In a book that was written “before the election,” Trump (The Trump Card: Playing to Win in Work and Life, 2009) cites her father as an influence in her business ventures, which have included her position as executive vice president of development and acquisitions at the Trump Organization and co-founder of the Ivanka Trump Collection. The fact that the author was born into wealth and married into another highly affluent family doesn’t necessarily discredit her oft-repeated assertion that she is "deeply passionate" about "the education and empowerment of women and girls; leveling the playing field for female entrepreneurs and job creators; and advancing the potential of women in our economy.” Certainly her degree from the Wharton School helps her cause as well. However, there is very little in this book—essentially a culling of maxims from a host of other business books from more qualified authors—that rings true.

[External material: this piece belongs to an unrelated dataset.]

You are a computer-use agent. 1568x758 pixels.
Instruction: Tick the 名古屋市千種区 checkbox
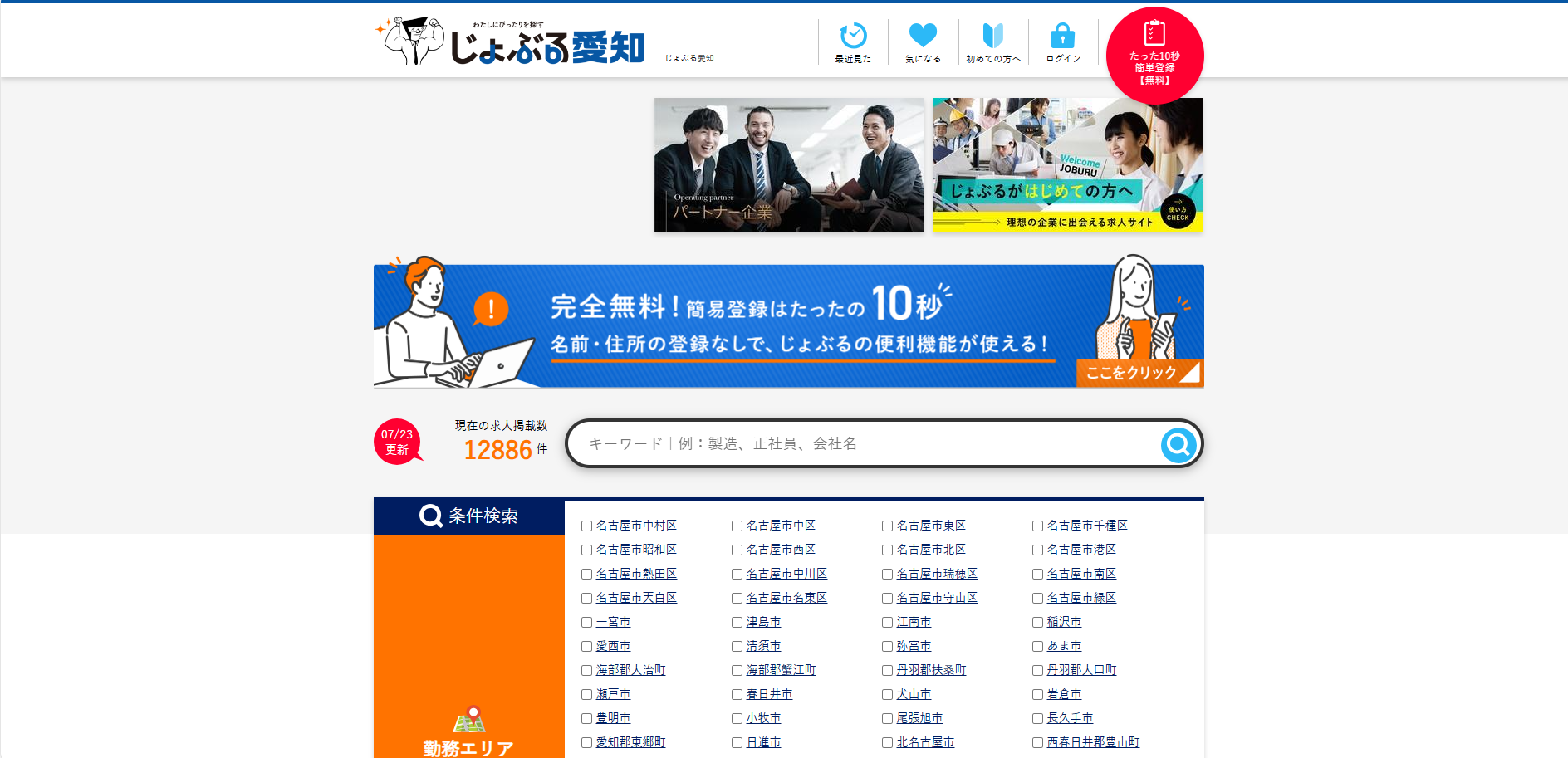pos(1037,526)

It’s also difficult to take advice about “leveling the playing field” from a businesswoman who has blatantly traded on the power and prestige of the presidency. She states the demographic of her “Women Who Work initiative” is "mostly millennials, single and married women, with and without kids…all passionate about work.” However, the focus of her insipid version of a live-your-best-life mantra is unsurprisingly limited to well-educated women in the corporate world. As she repeatedly claims that she wants to change “the conversation around work and women" and that she’s “incredibly dedicated to creating solutions for modern women who are living full, multidimensional lives,” the author is oblivious to the real trials of those who are unlike her. This short, nearly useless book fails to offer or add new information to countless other examinations of work and "passion,” not to mention more honest and instructive memoirs written by actual entrepreneurs who had to begin their paths to success from the ground floor.
A vapid, throwaway book certain to exasperate most women who work.